Comment 1 Alexey Tikhonov 2024-02-19 08:03:33 UTC 
Pushed PR: https://github.com/SSSD/sssd/pull/7151

* `master`
    * 32b72c7c3303edb2bf55ae9a22e8db7855f3d7d1 - tests: Drop -extensions from openssl command if there is no -x509
* `sssd-2-9`
    * a453f9625b40a0a1fbcf055ffa196121f2b248b5 - tests: Drop -extensions from openssl command if there is no -x509
Comment 2 Alexey Tikhonov 2024-04-03 09:35:51 UTC 
*** Bug 2272913 has been marked as a duplicate of this bug. ***
Comment 3 Alexey Tikhonov 2024-04-03 09:45:12 UTC 
https://src.fedoraproject.org/rpms/sssd/pull-request/45#
Comment 4 Alexey Tikhonov 2024-04-03 12:31:06 UTC 
https://src.fedoraproject.org/rpms/sssd/c/cd2652550c6474787e7abd92485f3ef388dbf48a?branch=rawhide
Comment 5 Fedora Update System 2024-10-15 12:36:11 UTC 
FEDORA-2024-73827b9035 (sssd-2.10.0-1.fc41) has been submitted as an update to Fedora 41.

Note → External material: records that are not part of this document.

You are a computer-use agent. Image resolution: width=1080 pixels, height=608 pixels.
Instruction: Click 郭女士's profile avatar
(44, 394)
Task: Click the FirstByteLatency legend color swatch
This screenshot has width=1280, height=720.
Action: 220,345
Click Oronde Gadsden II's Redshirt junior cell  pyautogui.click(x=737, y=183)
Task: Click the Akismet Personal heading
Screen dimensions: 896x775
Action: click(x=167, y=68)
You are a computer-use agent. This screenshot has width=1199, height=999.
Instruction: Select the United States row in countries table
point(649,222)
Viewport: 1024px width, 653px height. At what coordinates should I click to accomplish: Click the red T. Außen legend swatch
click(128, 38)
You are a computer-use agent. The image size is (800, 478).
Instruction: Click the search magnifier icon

https://bodhi.fedoraproject.org/updates/FEDORA-2024-73827b9035
Comment 6 Fedora Update System 2024-10-16 02:02:27 UTC 
FEDORA-2024-73827b9035 has been pushed to the Fedora 41 testing repository.
Soon you'll be able to install the update with the following command:
`sudo dnf upgrade --enablerepo=updates-testing --refresh --advisory=FEDORA-2024-73827b9035`
You can provide feedback for this update here: https://bodhi.fedoraproject.org/updates/FEDORA-2024-73827b9035

See also https://fedoraproject.org/wiki/QA:Updates_Testing for more information on how to test updates.
Comment 7 Fedora Update System 2024-10-17 23:11:40 UTC 
FEDORA-2024-73827b9035 (sssd-2.10.0-1.fc41) has been pushed to the Fedora 41 stable repository.
If problem still persists, please make note of it in this bug report.